=== Supplied information ===

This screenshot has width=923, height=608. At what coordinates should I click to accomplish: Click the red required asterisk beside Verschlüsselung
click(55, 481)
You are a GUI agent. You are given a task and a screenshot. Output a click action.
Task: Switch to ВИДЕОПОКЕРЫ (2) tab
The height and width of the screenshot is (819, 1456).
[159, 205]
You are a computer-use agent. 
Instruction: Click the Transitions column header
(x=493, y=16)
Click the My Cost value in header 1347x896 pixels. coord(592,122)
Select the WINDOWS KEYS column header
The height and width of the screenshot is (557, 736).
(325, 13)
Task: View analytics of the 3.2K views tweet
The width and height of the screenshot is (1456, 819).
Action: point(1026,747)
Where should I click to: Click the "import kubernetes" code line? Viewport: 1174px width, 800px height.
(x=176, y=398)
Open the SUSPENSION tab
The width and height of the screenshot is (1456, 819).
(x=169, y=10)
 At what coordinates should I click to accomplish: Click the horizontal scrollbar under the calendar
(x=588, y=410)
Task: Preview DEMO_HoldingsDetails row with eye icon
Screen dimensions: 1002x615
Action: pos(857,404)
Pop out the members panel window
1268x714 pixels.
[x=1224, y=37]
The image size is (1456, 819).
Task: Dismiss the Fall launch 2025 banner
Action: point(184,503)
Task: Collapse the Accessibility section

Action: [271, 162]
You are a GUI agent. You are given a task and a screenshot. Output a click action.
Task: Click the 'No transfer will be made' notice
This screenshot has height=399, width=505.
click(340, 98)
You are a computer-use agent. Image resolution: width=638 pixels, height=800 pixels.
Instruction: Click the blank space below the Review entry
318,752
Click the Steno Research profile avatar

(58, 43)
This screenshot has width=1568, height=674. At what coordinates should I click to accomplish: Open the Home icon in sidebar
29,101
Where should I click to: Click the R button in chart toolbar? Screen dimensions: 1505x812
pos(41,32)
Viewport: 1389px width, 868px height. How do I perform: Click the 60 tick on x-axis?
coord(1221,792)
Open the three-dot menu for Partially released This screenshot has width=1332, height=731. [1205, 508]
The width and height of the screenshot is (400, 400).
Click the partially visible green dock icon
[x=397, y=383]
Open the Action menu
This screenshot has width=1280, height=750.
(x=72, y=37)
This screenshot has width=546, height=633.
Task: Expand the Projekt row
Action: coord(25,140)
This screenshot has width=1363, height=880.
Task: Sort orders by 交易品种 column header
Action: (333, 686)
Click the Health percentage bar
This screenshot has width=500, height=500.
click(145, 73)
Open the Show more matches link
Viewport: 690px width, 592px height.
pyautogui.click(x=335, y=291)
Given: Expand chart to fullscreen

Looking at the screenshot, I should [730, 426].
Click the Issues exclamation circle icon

===

[Task details]: Recast every line of the data above as a Markdown table with the columns "No." and "Line", numbering the rows in order and leaving out blank lines.

[Response to this task]:
| No. | Line |
|---|---|
| 1 | This screenshot has width=923, height=608. At what coordinates should I click to accomplish: Click the red required asterisk beside Verschlüsselung |
| 2 | click(55, 481) |
| 3 | You are a GUI agent. You are given a task and a screenshot. Output a click action. |
| 4 | Task: Switch to ВИДЕОПОКЕРЫ (2) tab |
| 5 | The height and width of the screenshot is (819, 1456). |
| 6 | [159, 205] |
| 7 | You are a computer-use agent.  |
| 8 | Instruction: Click the Transitions column header |
| 9 | (x=493, y=16) |
| 10 | Click the My Cost value in header 1347x896 pixels. coord(592,122) |
| 11 | Select the WINDOWS KEYS column header |
| 12 | The height and width of the screenshot is (557, 736). |
| 13 | (325, 13) |
| 14 | Task: View analytics of the 3.2K views tweet |
| 15 | The width and height of the screenshot is (1456, 819). |
| 16 | Action: point(1026,747) |
| 17 | Where should I click to: Click the "import kubernetes" code line? Viewport: 1174px width, 800px height. |
| 18 | (x=176, y=398) |
| 19 | Open the SUSPENSION tab |
| 20 | The width and height of the screenshot is (1456, 819). |
| 21 | (x=169, y=10) |
| 22 |  At what coordinates should I click to accomplish: Click the horizontal scrollbar under the calendar |
| 23 | (x=588, y=410) |
| 24 | Task: Preview DEMO_HoldingsDetails row with eye icon |
| 25 | Screen dimensions: 1002x615 |
| 26 | Action: pos(857,404) |
| 27 | Pop out the members panel window |
| 28 | 1268x714 pixels. |
| 29 | [x=1224, y=37] |
| 30 | The image size is (1456, 819). |
| 31 | Task: Dismiss the Fall launch 2025 banner |
| 32 | Action: point(184,503) |
| 33 | Task: Collapse the Accessibility section |
| 34 | Action: [271, 162] |
| 35 | You are a GUI agent. You are given a task and a screenshot. Output a click action. |
| 36 | Task: Click the 'No transfer will be made' notice |
| 37 | This screenshot has height=399, width=505. |
| 38 | click(340, 98) |
| 39 | You are a computer-use agent. Image resolution: width=638 pixels, height=800 pixels. |
| 40 | Instruction: Click the blank space below the Review entry |
| 41 | 318,752 |
| 42 | Click the Steno Research profile avatar |
| 43 | (58, 43) |
| 44 | This screenshot has width=1568, height=674. At what coordinates should I click to accomplish: Open the Home icon in sidebar |
| 45 | 29,101 |
| 46 | Where should I click to: Click the R button in chart toolbar? Screen dimensions: 1505x812 |
| 47 | pos(41,32) |
| 48 | Viewport: 1389px width, 868px height. How do I perform: Click the 60 tick on x-axis? |
| 49 | coord(1221,792) |
| 50 | Open the three-dot menu for Partially released This screenshot has width=1332, height=731. [1205, 508] |
| 51 | The width and height of the screenshot is (400, 400). |
| 52 | Click the partially visible green dock icon |
| 53 | [x=397, y=383] |
| 54 | Open the Action menu |
| 55 | This screenshot has width=1280, height=750. |
| 56 | (x=72, y=37) |
| 57 | This screenshot has width=546, height=633. |
| 58 | Task: Expand the Projekt row |
| 59 | Action: coord(25,140) |
| 60 | This screenshot has width=1363, height=880. |
| 61 | Task: Sort orders by 交易品种 column header |
| 62 | Action: (333, 686) |
| 63 | Click the Health percentage bar |
| 64 | This screenshot has width=500, height=500. |
| 65 | click(145, 73) |
| 66 | Open the Show more matches link |
| 67 | Viewport: 690px width, 592px height. |
| 68 | pyautogui.click(x=335, y=291) |
| 69 | Given: Expand chart to fullscreen |
| 70 | Looking at the screenshot, I should [730, 426]. |
| 71 | Click the Issues exclamation circle icon |